§ **Travail demandé**:
a. D'après l'entretien, pourquoi la première conférence de l'association portait-elle sur le thème « défendre l'indéfendable » ? Répondez en une à trois phrases.
b. Dans l'entretien, reproduisez mot pour mot le passage qui commence aux mots « Comment fonctionne l’association ? » et s'arrête après « on va travailler. ».

§ **Texte fourni**:
*****

Comment fonctionne l’association ?

A. M.

C’est une association qui a été créée par des étudiants mais pas uniquement pour les étudiants. Il n’y a aucune restriction. Que vous soyez membres ou non membres, vous pouvez venir aux événements. Nous cherchons juste que les gens qui nous rejoignent et participent à nos événements soient réellement animés d’une envie de débattre. L’association est ouverte à tous : avocats, étudiants, professeurs d’université, journalistes, personnes extérieures au droit. On propose à n’importe qui de rentrer, contrairement aux autres associations de pénalistes. Les membres peuvent proposer les sujets sur lesquels on va travailler.

LPA

Que proposez-vous ?  

A. M.

Nous organisons tout d’abord des conférences. La première, en novembre dernier, portait sur le thème : « défendre l’indéfendable », car nous nous sommes rendu compte que la question de savoir comment fait un avocat pour défendre, par exemple, un violeur multirécidiviste revenait sans cesse. Nous avons donc souhaité que les avocats puissent y répondre. Nous entrons maintenant, jusqu’au mois d’avril, dans une période qui va être assez chargée. Nous allons organiser de nouvelles conférences, un peu plus axées sur les modifications que l’on pourrait envisager. Nous allons également proposer des dossiers, écrire des rapports sur certains thèmes.

Un autre projet, moins avancé, serait de faire des web séries gratuites que l’on mettrait sur Facebook. Il s’agirait d’entretiens de 3 minutes, sur le modèle de ce que fait Brut, dans lesquels on donnerait à comprendre comment le droit réagit, en théorie et en pratique, devant telle ou telle infraction, et quelles sont les possibles modifications à apporter pour que les choses fonctionnent mieux. Enfin, un membre a proposé l’idée de faire des fiches avec le BA-BA de la matière juridique, que l’on enverrait à toutes les personnes qui s’inscrivent pour que les gens puissent venir débattre avec des connaissances. On voudrait également aller dans des lycées donner des cours de droit et d’éloquence, faire des procès simulés, pour permettre aux étudiants d’avoir des connaissances et une aisance à l’oral qui faciliterait leur entrée dans le monde juridique.

*****

§ **Données fournies**:
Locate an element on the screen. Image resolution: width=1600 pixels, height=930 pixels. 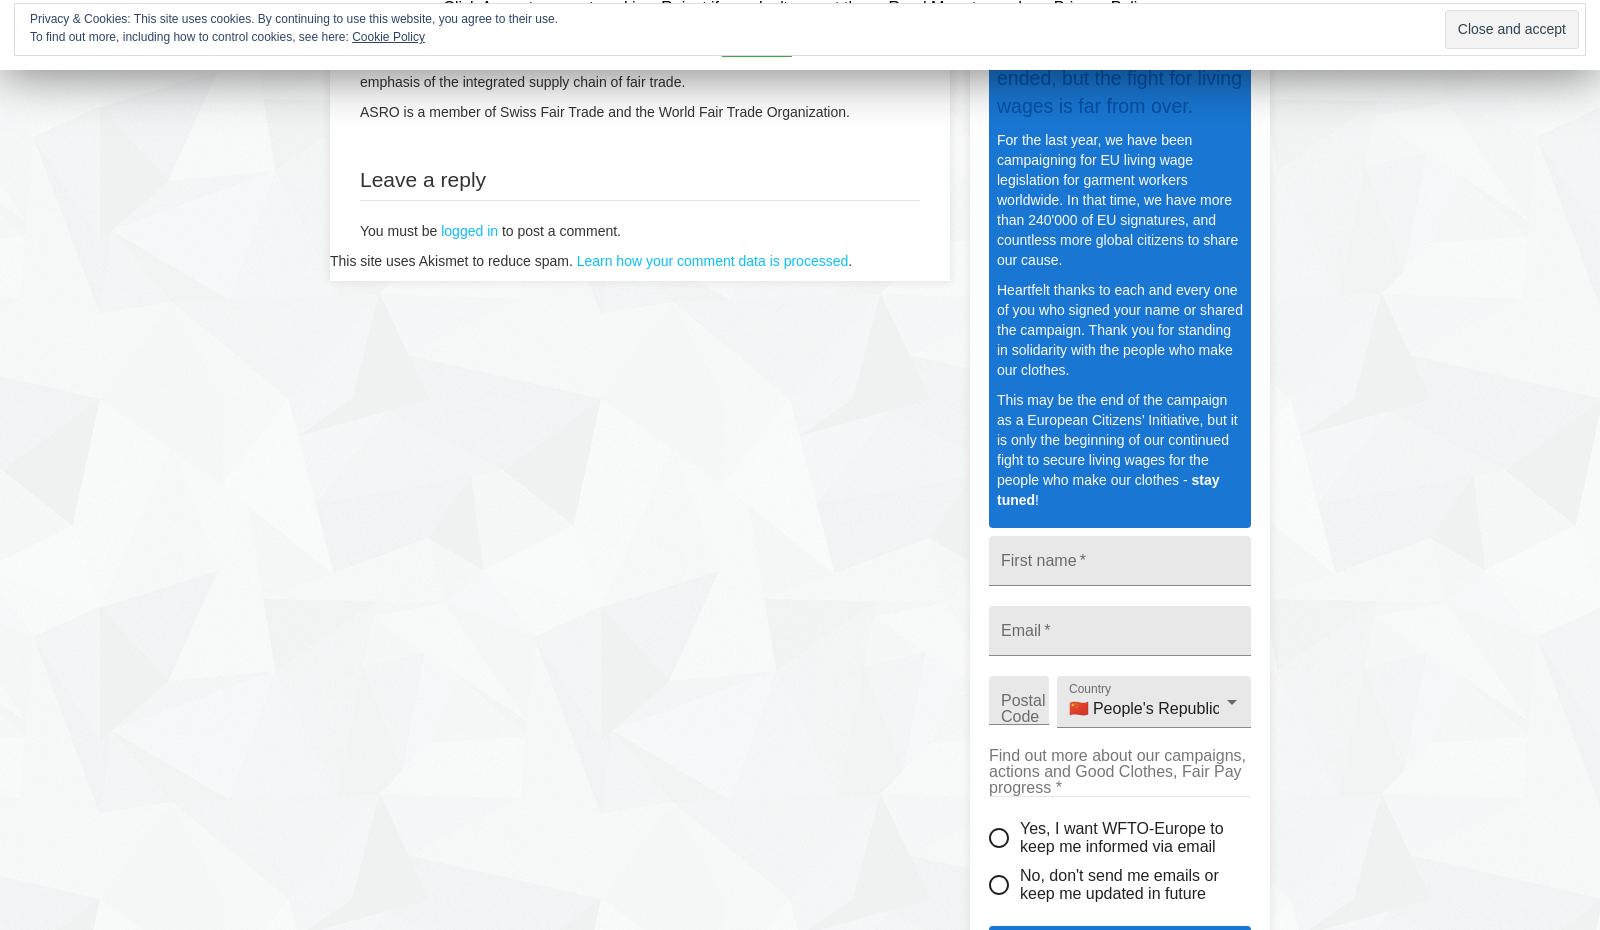
'to post a comment.' is located at coordinates (558, 230).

*****

§ **Corrigé**:
a. Les membres s'étaient rendu compte que la question de savoir comment un avocat fait pour défendre, par exemple, un violeur multirécidiviste revenait sans cesse. Ils ont donc souhaité que des avocats puissent y répondre.

b.
Comment fonctionne l’association ?

A. M.

C’est une association qui a été créée par des étudiants mais pas uniquement pour les étudiants. Il n’y a aucune restriction. Que vous soyez membres ou non membres, vous pouvez venir aux événements. Nous cherchons juste que les gens qui nous rejoignent et participent à nos événements soient réellement animés d’une envie de débattre. L’association est ouverte à tous : avocats, étudiants, professeurs d’université, journalistes, personnes extérieures au droit. On propose à n’importe qui de rentrer, contrairement aux autres associations de pénalistes. Les membres peuvent proposer les sujets sur lesquels on va travailler.